Restate the records below exactly. Pictures are not part of the copy.

GIVEN RECORDS =>
· · · ·

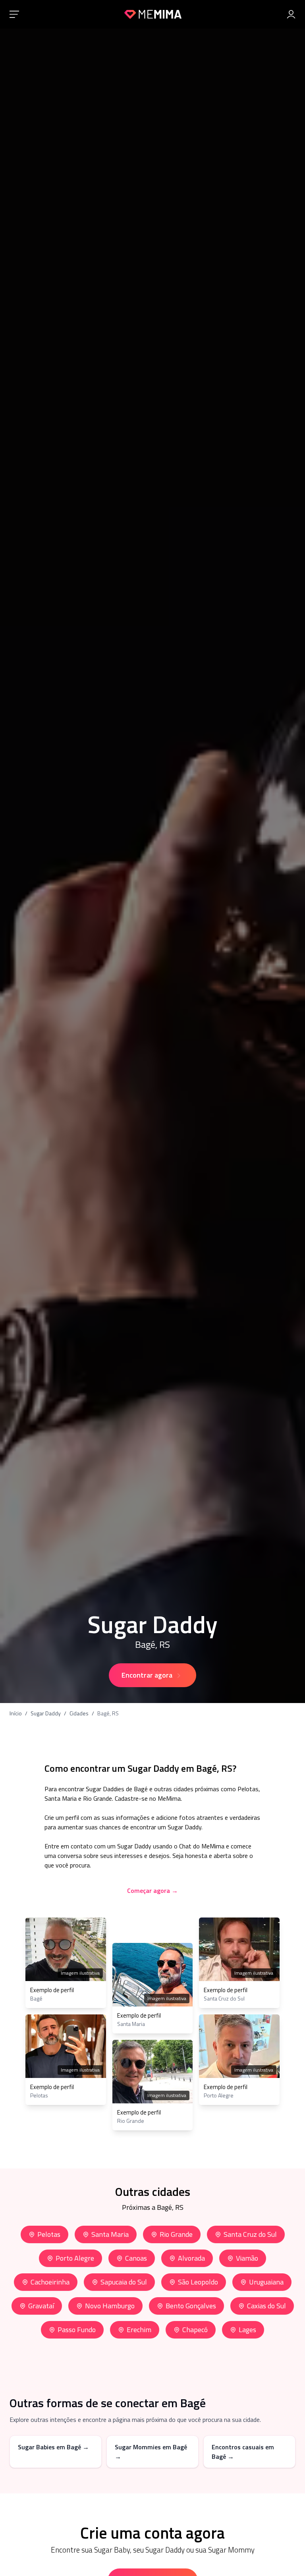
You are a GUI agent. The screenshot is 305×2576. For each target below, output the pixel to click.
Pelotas (48, 2234)
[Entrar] (291, 14)
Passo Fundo (77, 2329)
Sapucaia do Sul (123, 2282)
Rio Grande (176, 2234)
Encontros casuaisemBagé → (243, 2451)
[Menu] (14, 14)
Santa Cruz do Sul (250, 2234)
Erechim (139, 2329)
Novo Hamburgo (110, 2305)
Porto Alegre (75, 2258)
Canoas (136, 2258)
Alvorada (191, 2258)
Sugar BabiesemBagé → (53, 2447)
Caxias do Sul (266, 2305)
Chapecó (195, 2329)
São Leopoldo (198, 2282)
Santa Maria (110, 2234)
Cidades (79, 1713)
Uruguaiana (266, 2282)
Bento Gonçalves (191, 2305)
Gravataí (41, 2305)
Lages (247, 2329)
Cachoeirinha (50, 2282)
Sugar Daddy (46, 1713)
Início (16, 1713)
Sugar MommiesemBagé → (151, 2451)
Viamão (247, 2258)
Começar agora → (152, 1890)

· · · ·

PROBLEM SOLUTION =>
You are a GUI agent. The screenshot is 305×2576. For each target below, output the pixel to click.
Pelotas (48, 2234)
[Entrar] (291, 14)
Passo Fundo (77, 2329)
Sapucaia do Sul (123, 2282)
Rio Grande (176, 2234)
Encontros casuaisemBagé → (243, 2451)
[Menu] (14, 14)
Santa Cruz do Sul (250, 2234)
Erechim (139, 2329)
Novo Hamburgo (110, 2305)
Porto Alegre (75, 2258)
Canoas (136, 2258)
Alvorada (191, 2258)
Sugar BabiesemBagé → (53, 2447)
Caxias do Sul (266, 2305)
Chapecó (195, 2329)
São Leopoldo (198, 2282)
Santa Maria (110, 2234)
Cidades (79, 1713)
Uruguaiana (266, 2282)
Bento Gonçalves (191, 2305)
Gravataí (41, 2305)
Lages (247, 2329)
Cachoeirinha (50, 2282)
Sugar Daddy (46, 1713)
Início (16, 1713)
Sugar MommiesemBagé → (151, 2451)
Viamão (247, 2258)
Começar agora → (152, 1890)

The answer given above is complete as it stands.